TAFT, ROBERT ALPHONSO 1889-1953
U.S. SENATOR
Emerging as Leader of Republican Conservatives
The son of twenty-seventh U.S. president William Howard Taft, Robert A. Taft entered the political arena as assistant general counsel to food administrator Herbert Hoover during World War I. In 1938 he was elected to the Senate from Ohio, running on an anti-New Deal platform. After the end of World War II Taft emerged as a leader of a Republican conservative wing that opposed prounion legislation and spearheaded efforts to lower top tax rates. Yet despite his immense power on Capitol Hill, he failed in his 1952 bid against Dwight D. Eisenhower for the Republican presidential nomination.
Championing Isolationism
"Mr. Republican," as he was called, was often at loggerheads with the Truman administration over the proper response to the Soviet threat. He opposed, for example, overseas military commitments, arguing that the United States was better off relying on nuclear power to deter the Soviets and that U.S. defense policy should first concern itself with the defense of home soil. During the Korean War Taft continued to criticize interventionist foreign policy. He later lead the opposition against strategies of containment that Eisenhower largely inherited from Truman; Taft consistently questioned the wisdom and cost of deploying American troops in Europe.
Seeking the Republican Nomination
In 1940 and in 1944 Taft's name emerged as a potential Republican nominee. In 1948 Taft fell short of gaining his party's support when liberal eastern Republican Thomas Dewey of New York won the nomination on the third ballot. In 1950 Taft began gearing up for the 1952 nomination and joined Sen. Joseph McCarthy in claiming that Truman "lost" China and in charging that Communists had infiltrated the U.S. State Department. Yet again Taft's bid for the Republican nomination was foiled as Dewey and Henry Cabot Lodge, Jr., threw their support behind Gen. Dwight D. (" Ike") Eisenhower, the internationalist-minded war hero with broad voter appeal.

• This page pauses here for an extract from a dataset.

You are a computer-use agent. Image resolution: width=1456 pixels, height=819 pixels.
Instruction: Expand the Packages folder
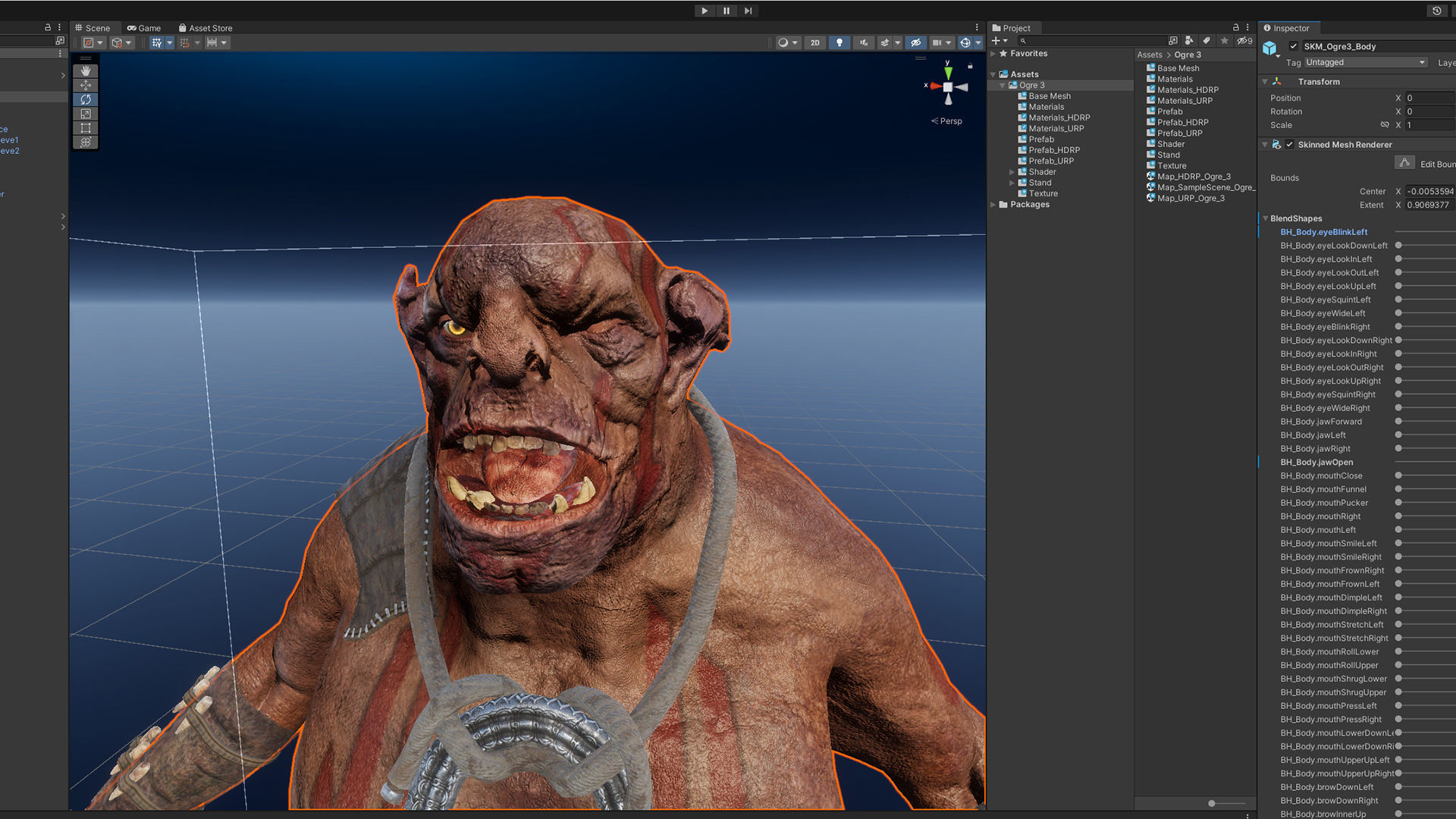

Taft's Failings as a Candidate
Taft the candidate was the victim of his own drab personality. He lacked the polished oratorical skills of many of the younger Republican party lions such as Richard Nixon, and he failed to generate much real passion among the voters; nor was it possible for him to capture the nomination from inside the Republican political machine without the support of the eastern establishment. At the convention, when it was clear he would lose to General Eisenhower, Taft retreated in silence.
Taft Becomes a White House Ally
Weeks later Eisenhower's forces found that they desperately needed Taft's political clout and resources in the election, and Ike met with him at Morningside Heights in New York City. The two men struck a deal: in return for the Ohio senator's support both in the election and in training the White House staff afterward, Eisenhower would cut spending and stand firm against government expansion, issues that Ike was inclined to support anyway. Despite continued foreign-policy debate, Taft and the new president got along well, and the senator even attempted to temper the outbreaks of McCarthy. In July 1953 Robert Taft died of a brain hemorrhage resulting from cancer. Eisenhower lost a valuable ally on Capitol Hill, and the American conservative movement lost one of its primary voices.
Source:
James T. Patterson, Mr. Republican: A Biography of Robert A. Taft (Boston: Houghton Mifflin, 1972).